El presidente W. Wilson era un idealista defensor del orden y la democracia que desde el principio consideró ilegítimo el gobierno de V. Huerta y buscó bloquear cualquier envío de armas a su gobierno.
Muchas naciones poderosas ya habían reconocido al gobierno de Huerta, pero por presiones de E.E.U.U., le retiraron su apoyo.
Alemania, por su parte, llevada por un interés económico (muchas empresas y capitales alemanes habían entrado a nuestro país) decidió seguir apoyando a Huerta. Además, a Alemania le convenía tener en México un gobierno aliado para que, en caso de guerra (la cual estallaría el 28 de julio de 1914), sirviera como segundo frente de batalla contra E.E.U.U., es decir, la tirada de Alemania era apoyar al gobierno de Victoriano Huerta para que México se aliara a Alemania y atacara a E.E.U.U. por la frontera que comparten, y con ello, E.E.U.U. tuviera dos frentes de batalla y no pudiera dirigir todo su apoyo militar a Europa.

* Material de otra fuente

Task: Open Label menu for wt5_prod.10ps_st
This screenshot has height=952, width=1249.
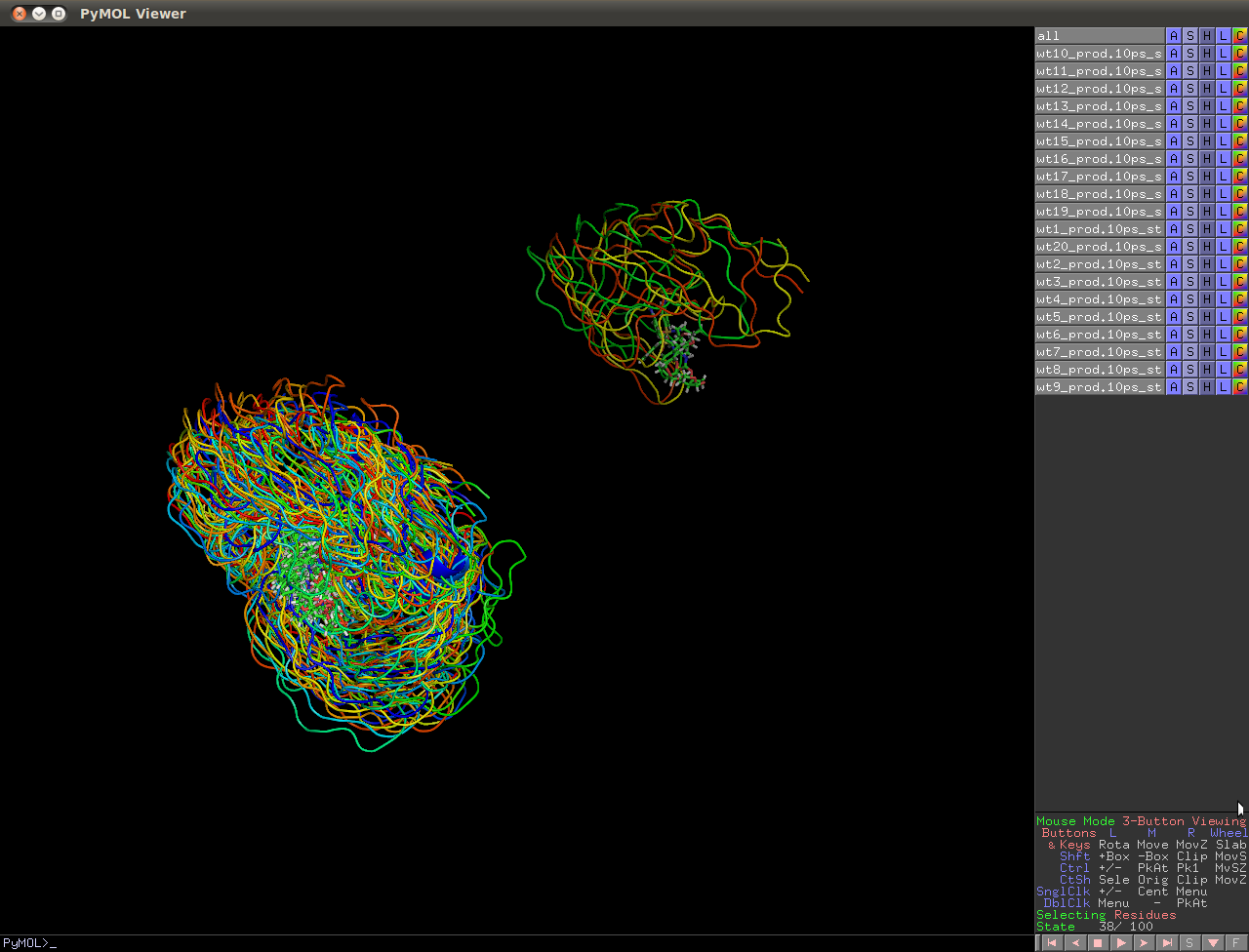Action: pyautogui.click(x=1224, y=317)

E.E.U.U., vista esta coyuntura internacional, lo que menos quería era una guerra con México, pero sí hacer todo lo posible para que V. Huerta se fuera debilitando. Cuando E.E.U.U. supo que el buque alemán Ipiranga se dirigía al puerto de Veracruz para desembarcar las armas que esperaba el gobierno federal, E.E.U.U. supo que debía ocupar la aduana de Veracruz y con ello apoderarse de ese armamento. De ahí el aviso y advertencia al gobierno de Huerta y la respuesta de éste desalojando el puerto, una medida inteligente de Huerta, que entendía que estaba provocando a E.E.U.U. y que no le convenía un combate directo.
Resumiendo lo dicho en los últimos párrafos:
1. Huerta entendía que la ocupación de E.E.U.U. a Veracruz no era un ataque a la soberanía nacional, que México se estaba convirtiendo en una pieza del rompecabezas de alianzas y rivalidades internacional, y que E.E.U.U. no quería una guerra con México, por lo que decidió no jugar con el burro a las patadas y retirar unos kilómetros las tropas federales.
2. Los generales rebeldes, como Venustiano Carranza, Pancho Villa y Alvaro Obregón, entendieron que la ocupación de E.E.U.U. a Veracruz no era un ataque a la soberanía nacional, y al contrario la vieron con buenos ojos, ya que comprendieron correctamente que E.E.U.U. estaba principalmente contribuyendo a la caída del usurpador al que ellos combatían. E.E.U.U. fue un aliado suyo en la lucha contra Huerta. Por ello en ningún momento se opusieron a la ocupación estadounidense.
3. Los únicos que no entendieron de lo que se trataba eran el comodoro Manuel Azueta, los cadetes de la Escuela Naval y población del puerto, quienes se quedaron para organizar la defensa de una plaza que, en primer lugar, estaba destinada al fracaso, en segundo lugar, fue en contravención a lo dispuesto por el presidente al que dichos cadetes debían obediencia, y en tercer lugar evidenciaba su falta de conocimiento de la realidad nacional e internacional.
Los defensores del puerto de Veracruz aquel 21 de abril de 1914 fueron peones desobedientes en un juego en el cual ellos no estaban invitados.
Ese ciego proceder los hizo, quizá, más héroes, pues a ellos no les importó si los invasores apoyaban a éste o a aquél, sino que eran invasores y que ningún ejército invasor debería invadir a otra nación, y por ello los recordamos y honramos porque sin importar si tenían razón o no, defendieron sus convicciones, sus ideales, aun sabiendo que ello les iba a costar la vida. Esos son Héroes con mayúscula.
Hacen falta valientes que defiendan sus causas. Hacen falta HEROES.